▶ _EXCERPTED PASSAGE_
»»

Slower performance with ext4

Rashkae ubuntu at
Mon Nov 2 00:19:08 GMT 2009

Chan Chung Hang Christopher wrote:
> fyrbrds at wrote:
>>   >Data loss anyone?<
>> What evidence do you have that there would be data loss? ext2 and ext3 were used almost immediately after their release as well. The distro maintainers usually do some basic reliability tests or at least have access to such tests. So I would be happy to read any tests you've seen that suggest ext4 is unreliable. To start scaring people with talk of data loss based on random speculation would not be good. 
> Dude, I used to work with clusters of mta boxes. The last thing I needed 
> then was a filesystem that loses data or corrupts its metadata easily. I 
> wait before using any new fangled filesystem regardless of how uber fast 
> it is or I play the pull the plug game with them with whatever 
> journaling mode they have available.
> ext4 data loss reports started with Ubuntu Jaunty I think too?

««

▶ _EXERCISE INSTRUCTIONS_
1. Name every filesystem that the ext4 post mentions.
2. Condense the paragraph of the ext4 post beginning "What evidence do you have" into a short bulleted list that keeps its main points.
3. Summarize the ext4 post in two sentences.
The lines that come next are separate material, apart from the ext4 post.

▶ _PROVIDED DATA_
»»

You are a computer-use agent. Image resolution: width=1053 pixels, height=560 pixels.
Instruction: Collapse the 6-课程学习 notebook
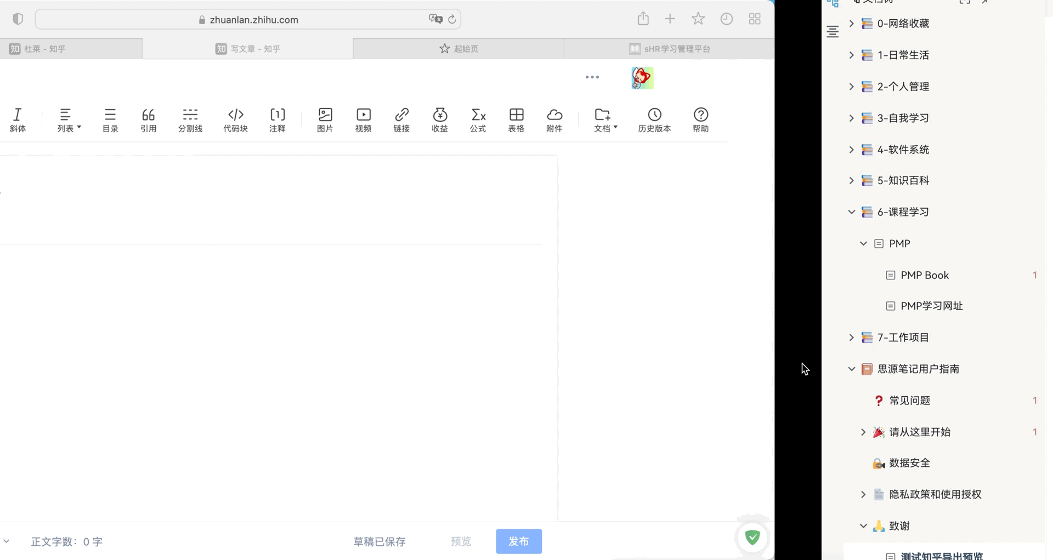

««

▶ _CORRECT ANSWERS_
1. ext4, ext2, ext3

2.
- Asks what evidence supports the claim that data loss would occur.
- Notes that ext2 and ext3 were also used almost immediately after their release.
- States that distro maintainers usually run basic reliability tests or have access to them.
- Invites the reader to share any tests suggesting that ext4 is unreliable.
- Warns that frightening people with talk of data loss based on speculation would not be good.

3. One participant asks for evidence that ext4 would lose data, pointing out that ext2 and ext3 were used soon after release and that distro maintainers usually test reliability. The reply comes from someone who once worked with clusters of MTA boxes, waits before adopting any new filesystem or tests it by pulling the plug, and thinks that ext4 data loss reports may have started with Ubuntu Jaunty.